Well, the one word answer for this ques­tion: Yes!

In fact, there are a few rea­sons to believe that we can cre­ate AI sys­tems that mod­el how we think. It’s not nec­es­sar­i­ly a very easy process, but it’s possible.

Most of our thoughts don’t involve a lot of plan­ning. We’re not try­ing to form com­plex plans for the future; most of our thoughts involve com­mon sense and sim­ple rea­son­ing — things that robots could mod­el fair­ly easily.

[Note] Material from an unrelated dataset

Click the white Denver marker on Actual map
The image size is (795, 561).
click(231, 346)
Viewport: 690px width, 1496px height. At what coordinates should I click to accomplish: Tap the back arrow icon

Our thoughts are much more com­plex than any AI sys­tem could pos­si­bly be able to sim­u­late. But that does­n’t mean human brain can’t be mod­eled on an AI sys­tem. We can come up with a rough approx­i­ma­tion of how we think, which is great because it’ll be rel­a­tive­ly easy to debug and verify.

Relat­ed Post:

We might not be able to cre­ate a per­fect copy of the human brain. But, that does­n’t mean an AI sys­tem can’t mod­el how it works in some form. That’s still enough to han­dle most of the jobs that AI sys­tems need to perform.

I’m not say­ing that the human brain is easy to repli­cate, but it’s cer­tain­ly pos­si­ble. And that might be enough for us to cre­ate a sys­tem that can learn from us in a sim­i­lar way to how we learn from each oth­er.

Clear­ly, it’s a dif­fer­ent way of get­ting the mind mod­eled; but it works for the pur­pose of learn­ing and devel­op­ing AI sys­tem. So it seems like a real­is­tic way to get the human mind modeled.

What’s next for human-like AI?

Right now, we’re still a long way away from cre­at­ing an AI sys­tem that can tru­ly under­stand the way humans think. But that does­n’t mean it won’t hap­pen in the future. It’s quite pos­si­ble that with­in our life­times, we’ll devel­op a sys­tem that can sim­u­late how humans think.

Rec­om­mend­ed: What’s the most human thing that a non-human intel­li­gence could do?

The rea­son I say this is because there’s so much research and devel­op­ment going on right now — and so many peo­ple try­ing to advance the tech­nol­o­gy — that get­ting AI sys­tem mod­eled on the brain of a human being seems likely.